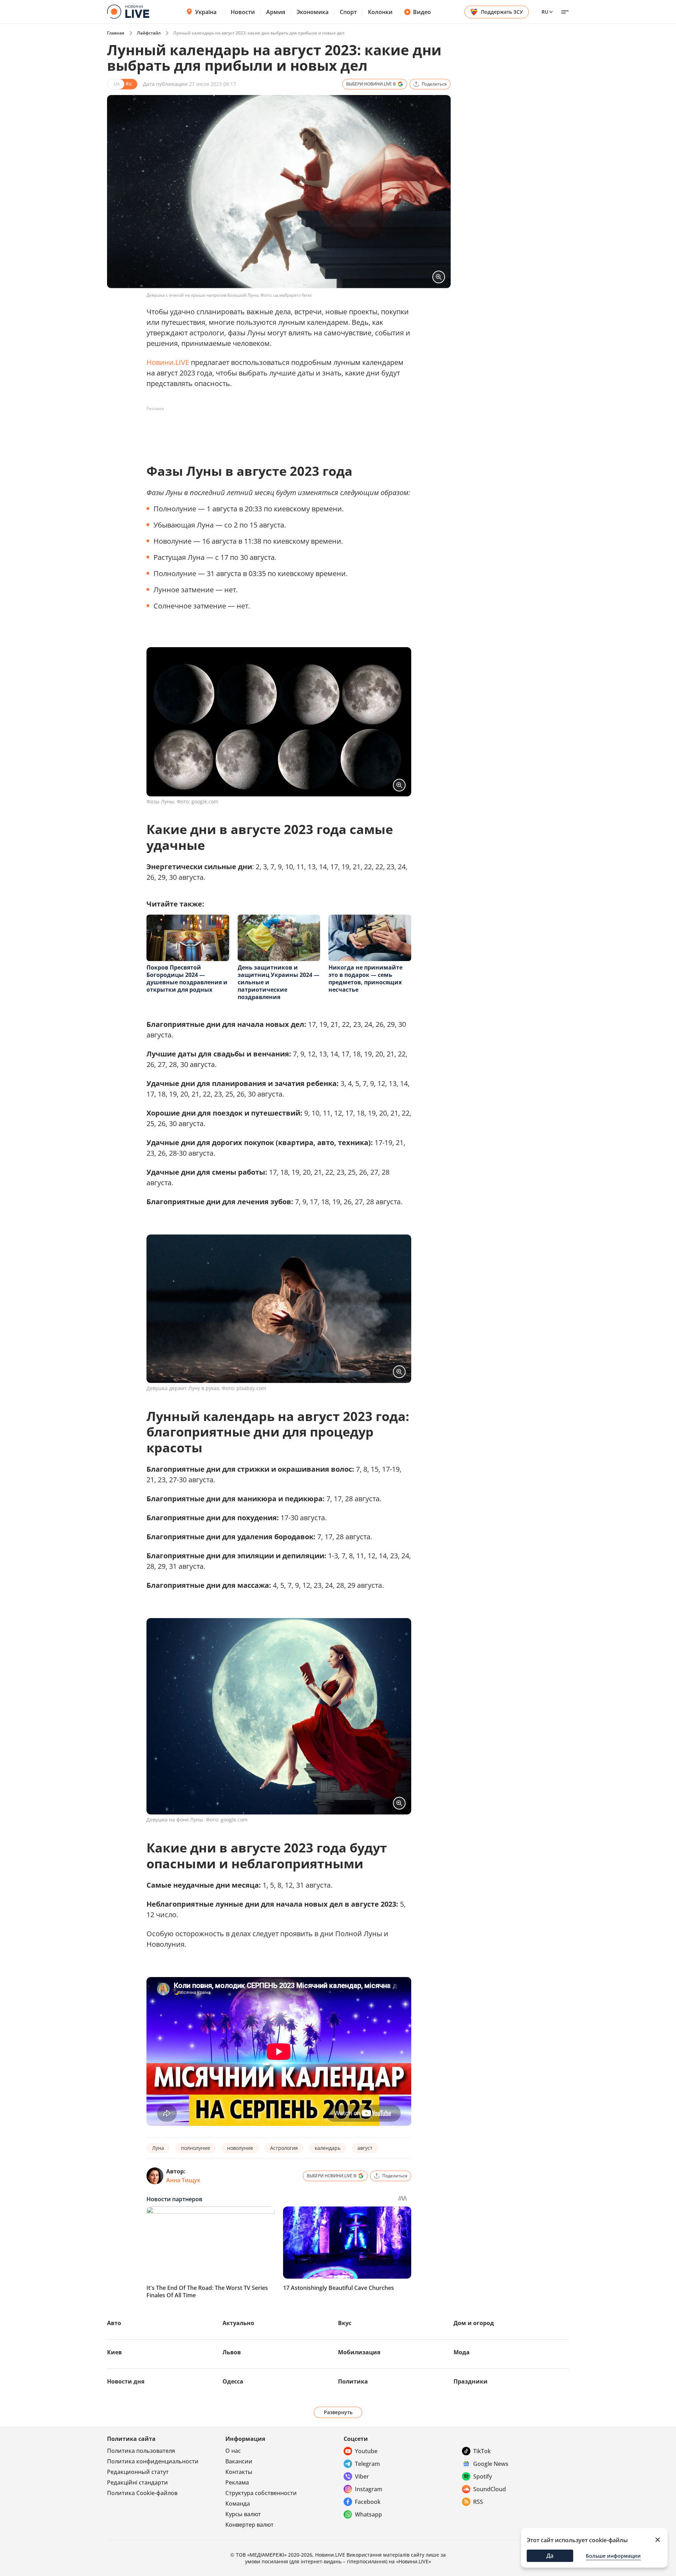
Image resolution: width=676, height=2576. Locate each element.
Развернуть (338, 2412)
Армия (275, 12)
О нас (233, 2451)
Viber (362, 2476)
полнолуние (195, 2148)
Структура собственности (261, 2493)
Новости (243, 12)
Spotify (482, 2476)
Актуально (238, 2323)
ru (545, 11)
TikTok (482, 2451)
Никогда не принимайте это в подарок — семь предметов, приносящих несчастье (365, 978)
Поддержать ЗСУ (502, 11)
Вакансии (238, 2461)
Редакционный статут (138, 2472)
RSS (478, 2502)
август (365, 2148)
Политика (353, 2381)
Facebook (368, 2502)
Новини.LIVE (167, 362)
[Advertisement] (274, 430)
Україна (206, 12)
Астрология (284, 2148)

——————————

DIRECTIONS FOR THIS TASK
Repeat the material exactly. Skip the images.

TASK ANSWER
Image resolution: width=676, height=2576. Locate each element.
Развернуть (338, 2412)
Армия (275, 12)
О нас (233, 2451)
Viber (362, 2476)
полнолуние (195, 2148)
Структура собственности (261, 2493)
Новости (243, 12)
Spotify (482, 2476)
Актуально (238, 2323)
ru (545, 11)
TikTok (482, 2451)
Никогда не принимайте это в подарок — семь предметов, приносящих несчастье (365, 978)
Поддержать ЗСУ (502, 11)
Вакансии (238, 2461)
Редакционный статут (138, 2472)
RSS (478, 2502)
август (365, 2148)
Политика (353, 2381)
Facebook (368, 2502)
Новини.LIVE (167, 362)
[Advertisement] (274, 430)
Україна (206, 12)
Астрология (284, 2148)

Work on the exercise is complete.